There are 2 sides of youth sports coaching. First are the x’s & o’s, wins and losses, the actual game, teaching positions, skills, plans, strategy – where the players learn the game and grow in it. The second are 3 C’s: character, connection & care – the players spend so much time with the coach, they are taught much more than the game. They are taught sportsmanship and all of those characteristics that come with becoming men and women. The best coaches have both. They relate and win, the players trust them and play for them. They exit the program as better versions of themselves in so many ways they may not understand. They just know they’ve been cared for. The vast majority of coaches have just one. They either win OR they’re the men/women you’d want your child to spend the time with. The worst have neither… I gongusmos about that.

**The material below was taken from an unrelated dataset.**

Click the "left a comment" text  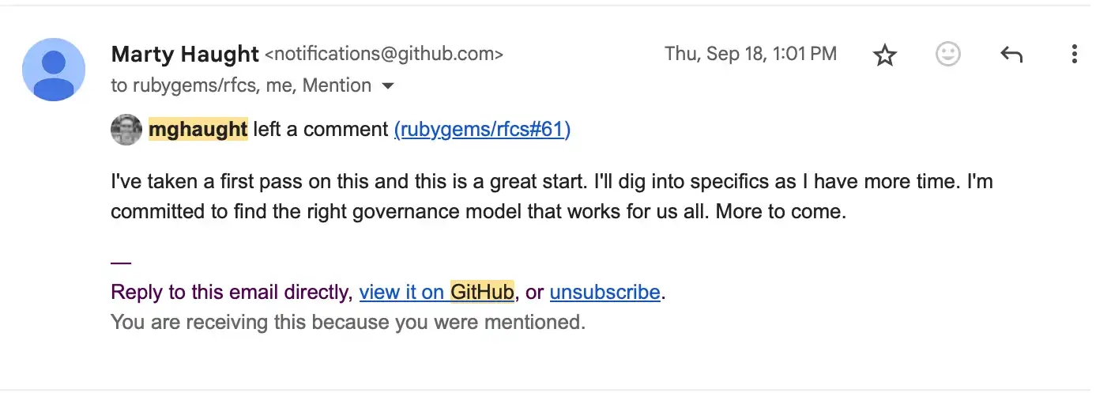321,130
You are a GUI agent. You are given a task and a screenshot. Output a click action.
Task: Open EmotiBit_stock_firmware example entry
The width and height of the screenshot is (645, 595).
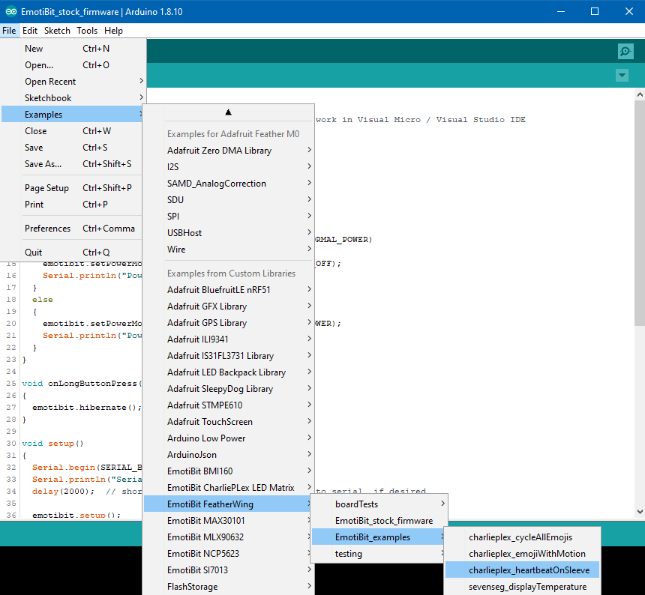383,521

Woeful officiating and shameful coaches have the same symptom and consequence, they communicate the exact same message: “Who cares? It’s just sports, it doesn’t really matter. We can’t do better, we’ll take what we get, and throw our hands up in a bizarre kind of aggressive indifference.” And maybe. It is just sports. (The fact that it is the American religion is a topic for another day.) Maybe it is so ancillary to the human experience, that devoting an ounce of attention to the (sometimes) miserable state of affairs is misspent energy.

However. The real message we are communicating is that it’s not the sports that don’t matter, it is the kids. (I cringe to say the familiar refrain, “it’s for the kids,” because the people usually self-righteously screaming it are obviously lying. Oh well.) The idea that my son (and your son and the 2 boys that quit 13 games into their senior season and the boys that cried after each devastating loss) deserves whatever we can throw at them is violence to their spirits.

Maybe we’re all so anxious and depressed because the world is a mean place where the people who should be fighting for us aren’t because it’s too much trouble. Maybe our kids don’t trust anyone because we’ve all proven ourselves to be so untrustworthy. Maybe this isn’t gongoosmos-ing, it’s shouting into the crowd in an attempt to incite a revolution. The revolution that reclaims the worth and value of every person. The revolution that stops sending the message that you aren’t enough, aren’t important enough to demand better, and starts sending a different announcement, that you ARE. The revolution of radical love. And maybe we could start to prove it with our skin and bones and decisions.

Maybe this is all gongoosmos-ing. I guess it all depends on if we can turn these warped tables of our own apathy over and rebuild this whole broken system.